Marco partì per andare dove aveva parcheggiato l’Ape per prendere il metro e il quaderno, mentre Elisabetta, rimasta vicino alla porta della cantina, valutava i lavori da fare.
Al suo ritorno Marco chiese a Elisabetta: «Che dici se gli facciamo mettere una lamiera da mezzo centimetro di spessore?.»«Fai quello che vuoi. L’importante è che non m’imbrogli da farmelo ricordare per il resto dei miei giorni.»«Stai tranquilla, prima il preventivo e poi decidiamo il da farsi. Per quanto riguarda la riparazione mettiamo mattoni nuovi?.»«Ma quali mattoni nuovi! Utilizza quelli che c’erano. Ci mancherebbe altro che andare a spendere altri soldi. Non lo vuoi capire che la pipa fa acqua?»«Se lo dici tu!»«E chi lo deve dire? Sono io che caccio i soldi e non quel farabutto del direttore della posta. Gentilmente, evita di farmi bestemmiare…»
Marco, dopo aver riportato le misure sulla prima pagina del quaderno a quadri, partì per andare dal fabbro.
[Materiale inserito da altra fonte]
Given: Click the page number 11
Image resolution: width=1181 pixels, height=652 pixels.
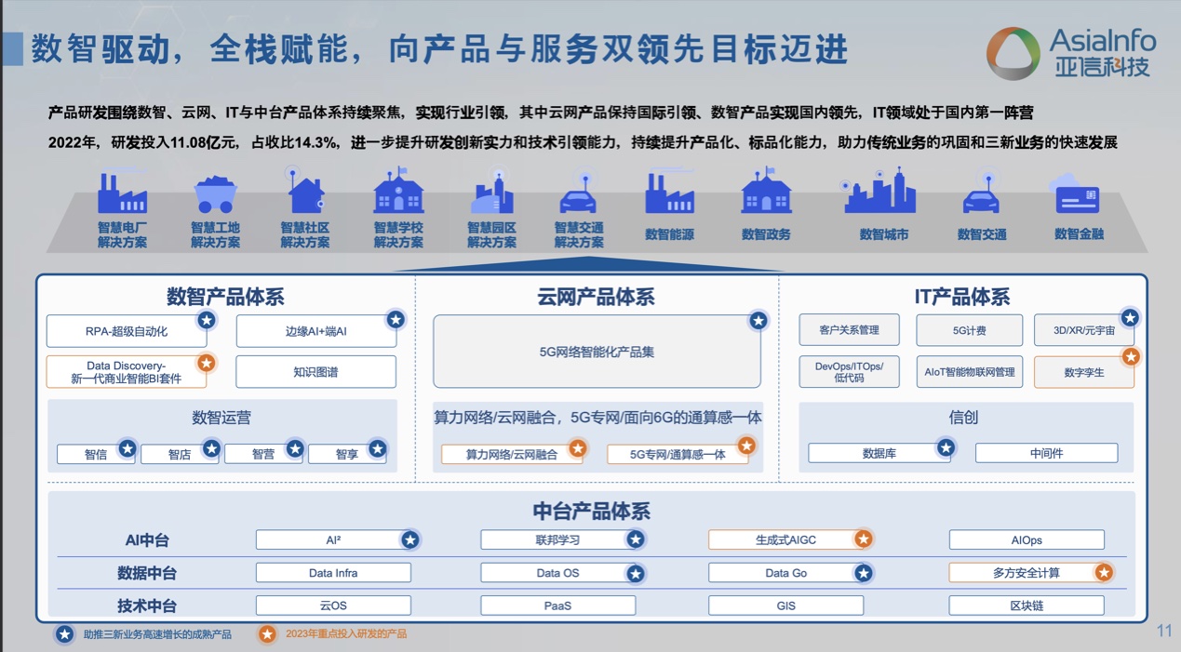Looking at the screenshot, I should (1163, 632).
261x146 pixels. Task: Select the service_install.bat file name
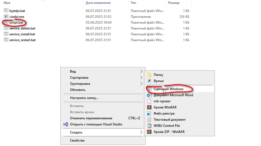point(22,34)
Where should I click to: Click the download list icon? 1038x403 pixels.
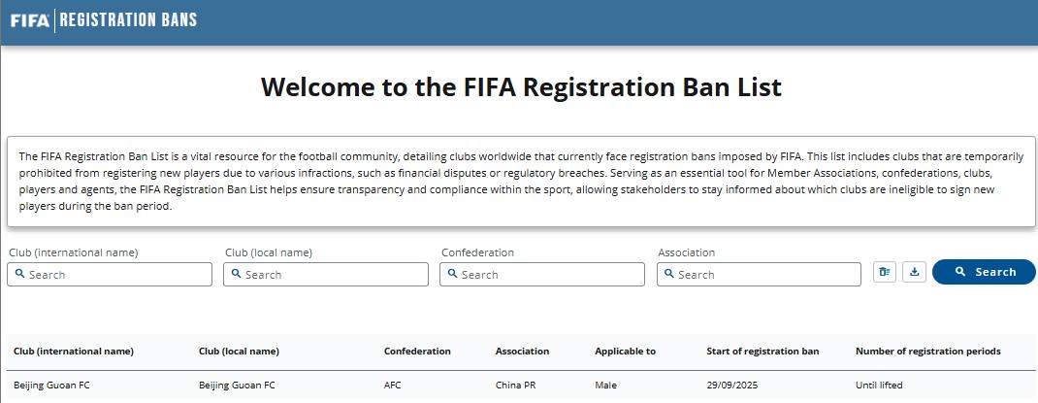point(914,273)
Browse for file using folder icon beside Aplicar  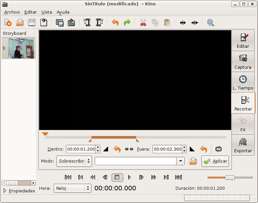pos(193,161)
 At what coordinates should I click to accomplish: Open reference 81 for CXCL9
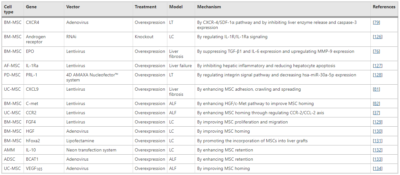coord(376,89)
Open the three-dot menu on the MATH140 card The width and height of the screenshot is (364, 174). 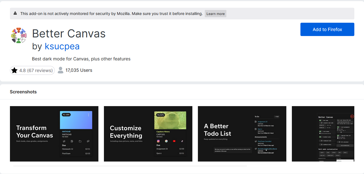pos(88,114)
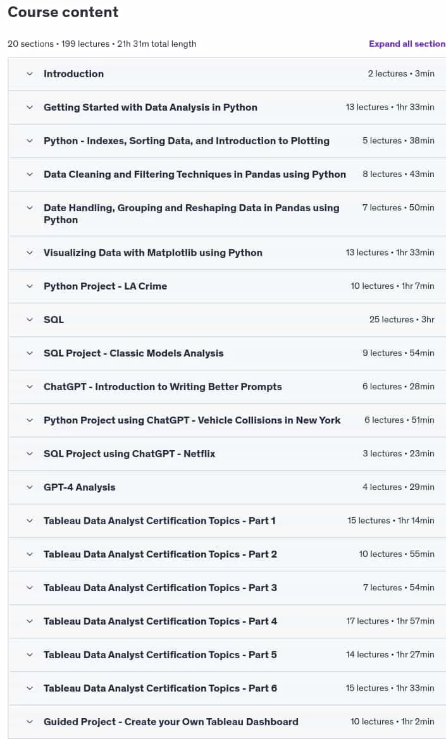Expand ChatGPT Writing Better Prompts chevron
Image resolution: width=446 pixels, height=739 pixels.
30,387
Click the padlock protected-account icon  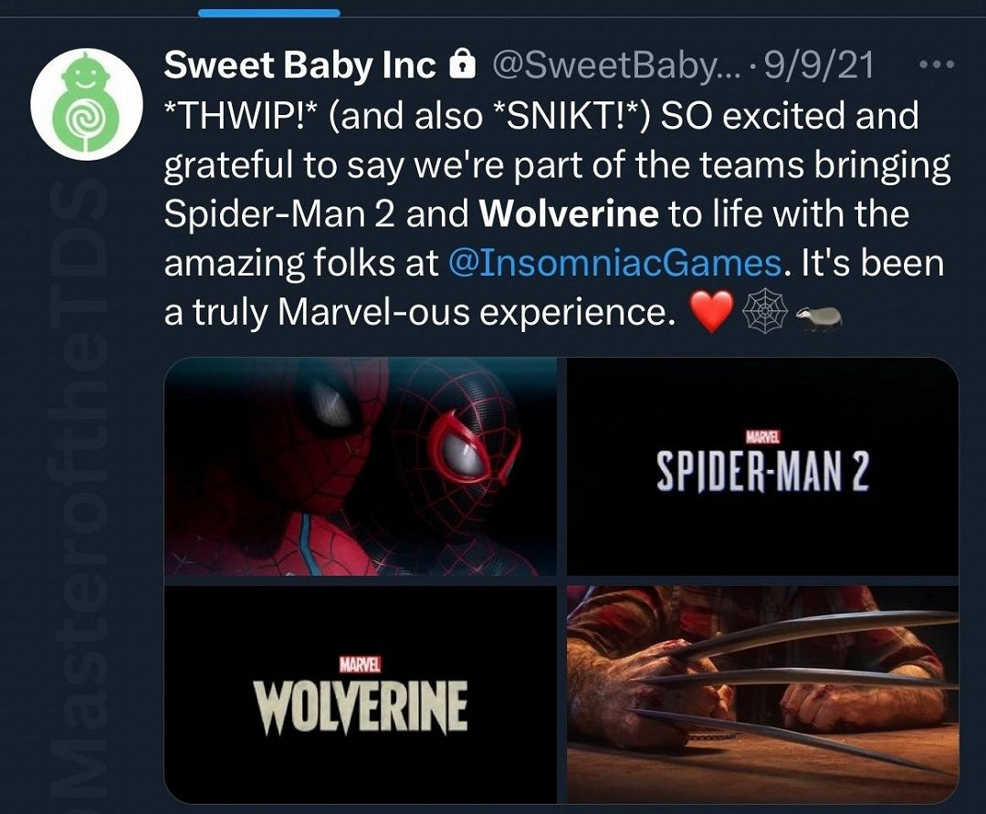(x=463, y=66)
Il canto del motore dell’Ape echeggiava tra la schiera di case che delimitavano la via che portava al capannone del fabbro. Mentre scendeva, lungo la strada, c’era il barbiere fermo sul marciapiedi; nel vedere arrivare l’Ape di Marco gli fece cenno di fermarsi. Bloccata l’Ape, Marco scese e si avvicinò al barbiere.
«Marco, come sei messo con il lavoro?»
«Discretamente! Perché?»
«Ieri sera, con mia moglie abbiamo pensato a te giacché abbiamo la necessità di sopraelevare il fabbricato»«Grazie del pensiero!»
«Quand’è che puoi venire a fare un sopralluogo?»
«Per domani è impossibile! Ho già fissato l’appuntamento con Mario Angelo.»
Curioso per natura, il barbiere chiese qual era lo scopo dell’appuntamento.
Marco gli disse che doveva restaurare la casa del podere e verniciare il cancello d’ingresso.
Il barbiere lo ascoltò con molto interesse, come se fosse una questione che lo riguardasse personalmente.